Cheap is a relative term. Eclipse HU are pretty good for the money. They can still be found, but wont be around much longer( last I heard they went out of business, have not heard of anyone buying out to keep the line going). Pioneer and Kenwood also are not terrible in the low to mid $100 range. 
There are always used HU in the classified sections of these forums as well. A lot of gents want the best new thing each year. In most cases a 1-4 year old top of the line is better than a new budget hu. Hell I have a nakamichi that is 20 years old that is better than many out there today.

Good luck


----------



## Candisa (Sep 15, 2007)

A system can only sound as good as the weakest part of it.

Good sound starts with a good headunit, if the headunit isn't good to start with, you can never get a good sound out of the speakers...

Same goes for the amplifiers, if the headunit is great, but the amps aren't, the great sound quality of the headunit will never reach the speakers...

Apart from great sound quality, every chain in the system has also its own sound. For example: some Audison, Kenwood, Audio-System... amplifiers tend to make the sound "warmer", so they change the sound a little, but this isn't always a bad thing, it can be great to tame aggressive/harsh sounding speakers.

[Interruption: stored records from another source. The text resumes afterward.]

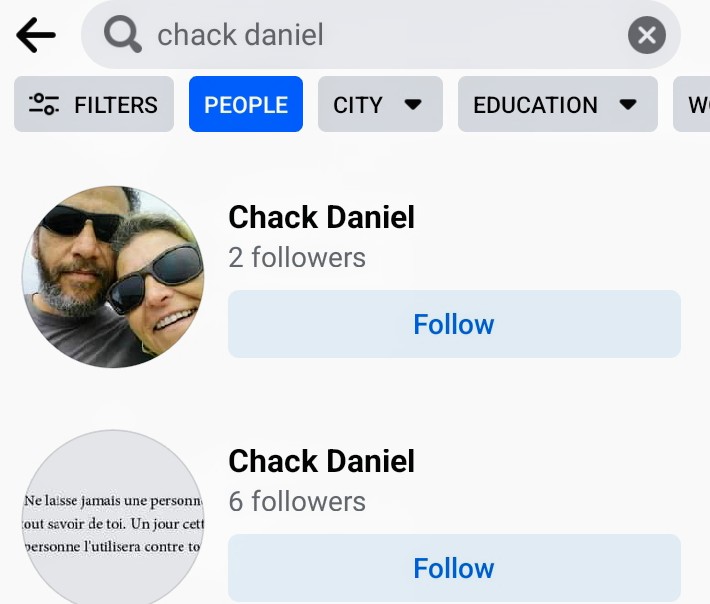Screen dimensions: 710x604
Task: Open the French quote profile picture
Action: [113, 517]
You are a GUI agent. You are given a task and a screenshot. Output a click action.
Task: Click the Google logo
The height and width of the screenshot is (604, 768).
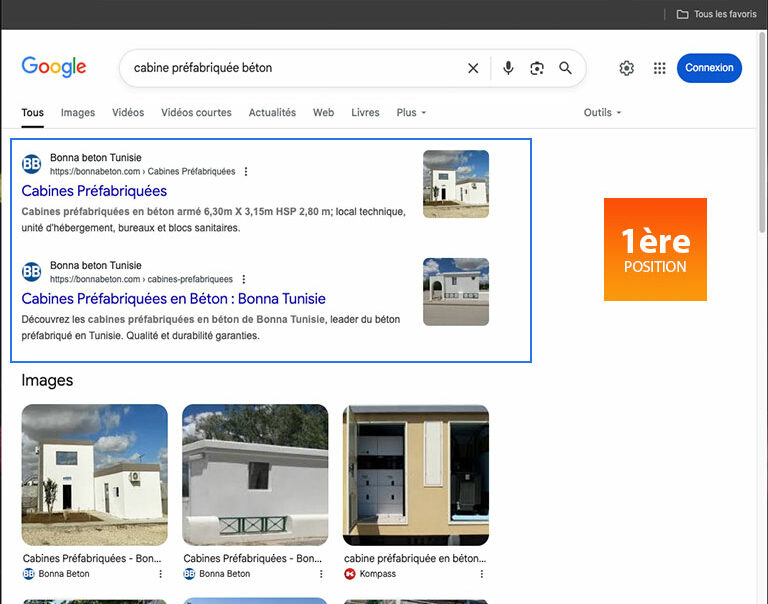(54, 67)
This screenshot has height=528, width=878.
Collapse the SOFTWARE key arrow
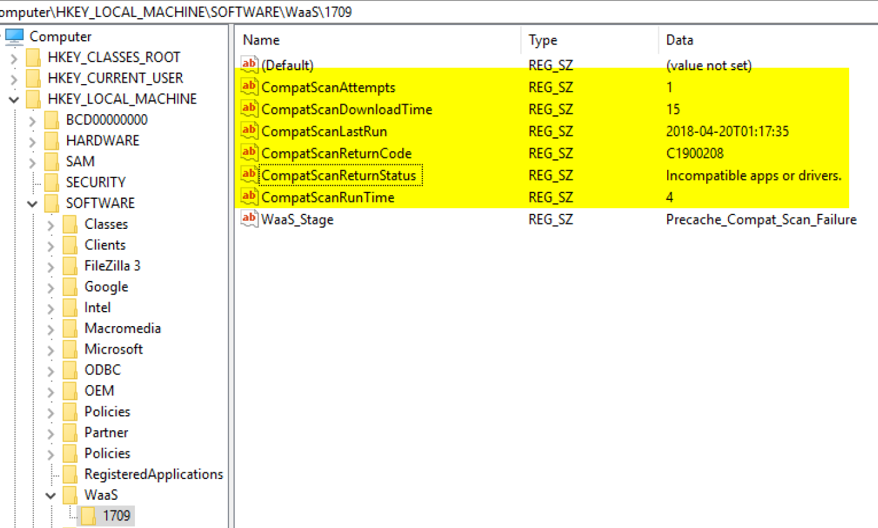(32, 204)
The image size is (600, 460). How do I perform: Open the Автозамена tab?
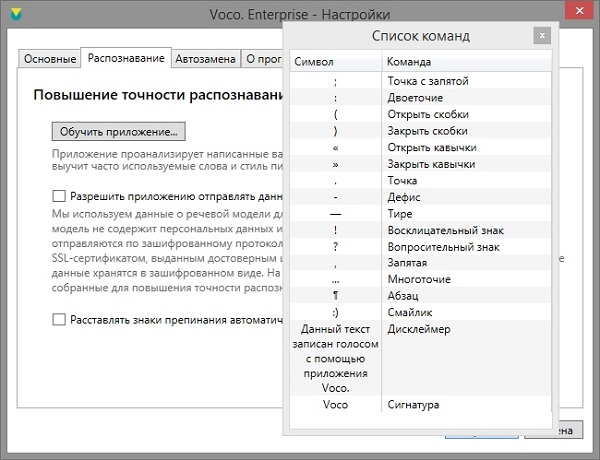(205, 59)
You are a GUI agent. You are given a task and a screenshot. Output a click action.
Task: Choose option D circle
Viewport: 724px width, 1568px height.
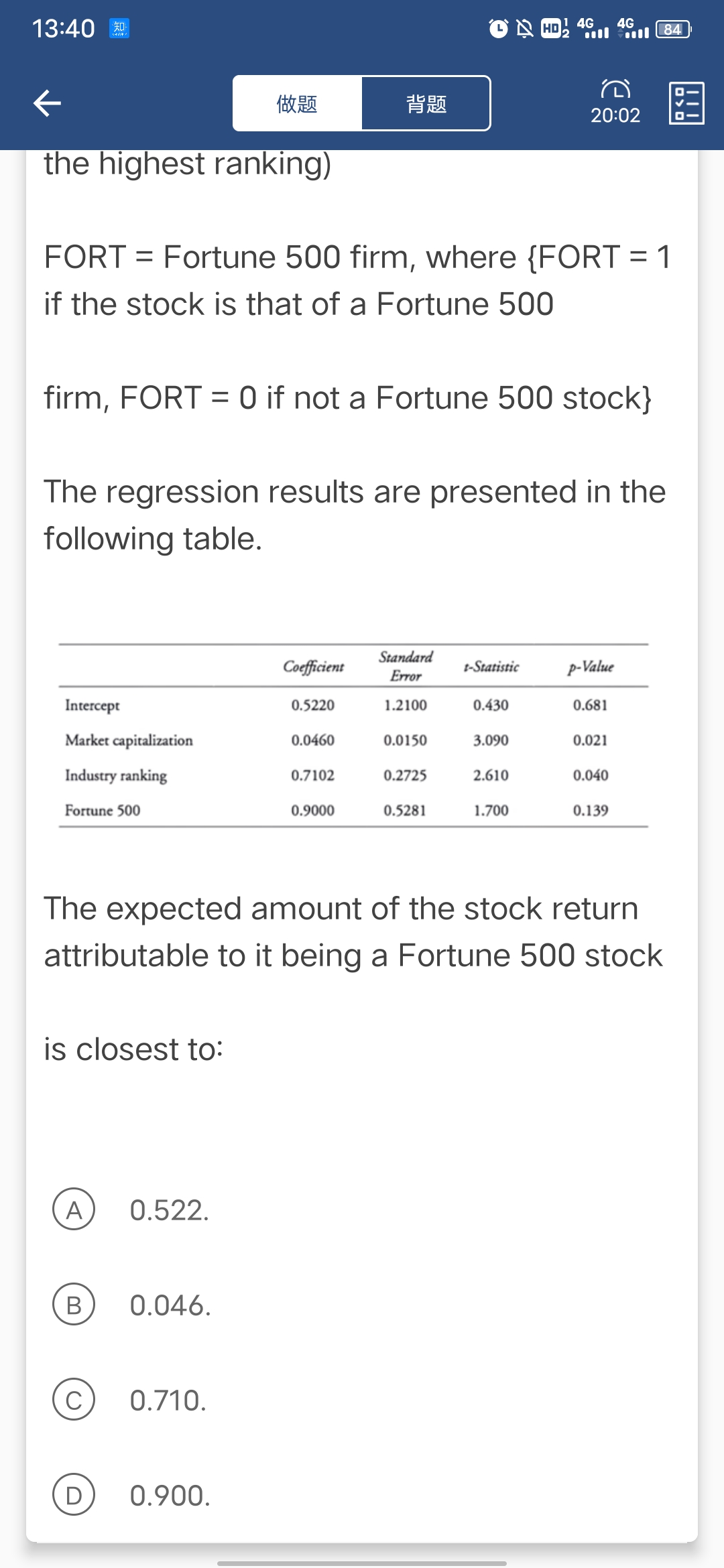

Personally, I like to keep the signal as pure and unmodified as possible. That requires a very good headunit so there is very little distortion and noise added to the signal (I use a 13 year old top-of-the-line Panasonic radio-dcc-player + cd-changer), and great, neutral amplifiers so these also don't add much noise, distortion and coloration (I use Genesis amplifiers, they are known to be one of the most neutral sounding amplifiers in the world, they are like the Yamaha of caraudio).
This way and only this way, you get the true sound of the speakers.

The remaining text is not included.